Exercise brief:
Below this line are records; write out exactly the lines from the one containing "Viewport: 631px width, 561px" through the one containing "You are a computer-use agent.", with the pictures left out.

[Start of Attachment]

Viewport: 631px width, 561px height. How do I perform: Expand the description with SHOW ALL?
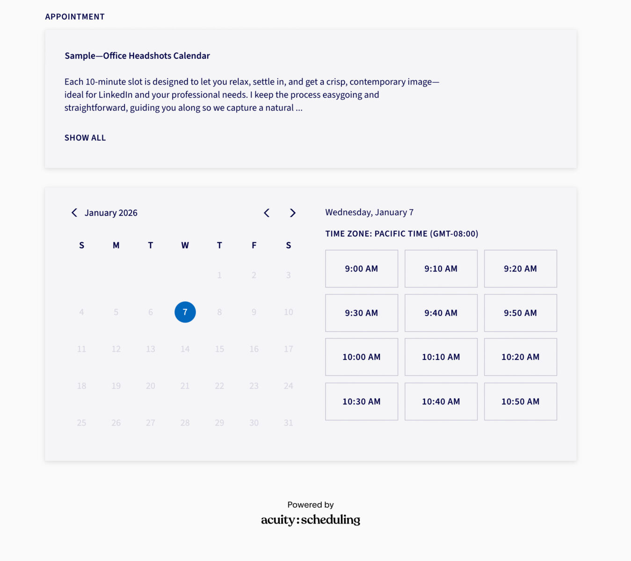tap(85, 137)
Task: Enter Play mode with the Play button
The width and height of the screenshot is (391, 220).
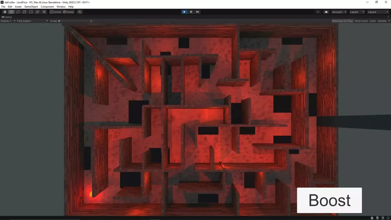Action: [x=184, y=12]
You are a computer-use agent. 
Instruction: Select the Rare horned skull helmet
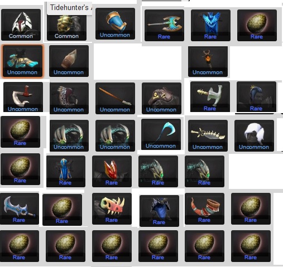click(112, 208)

[End of Attachment]
[Start of Attachment]

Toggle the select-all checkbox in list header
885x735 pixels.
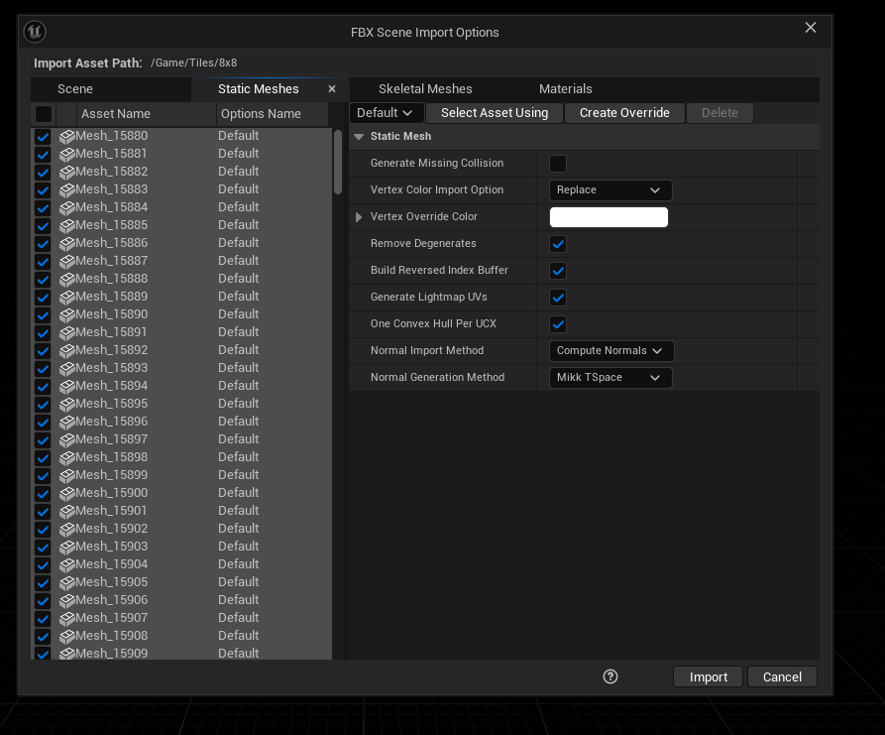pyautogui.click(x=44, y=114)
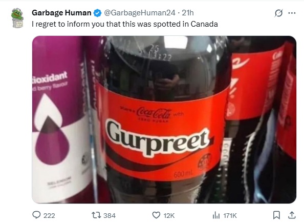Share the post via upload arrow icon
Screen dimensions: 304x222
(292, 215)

[End of Attachment]

Solution to this task:
Viewport: 631px width, 561px height. How do I perform: Expand the description with SHOW ALL?
tap(85, 137)
Task: Enter Play mode with the Play button
The width and height of the screenshot is (391, 220).
Action: [x=184, y=12]
You are a computer-use agent. 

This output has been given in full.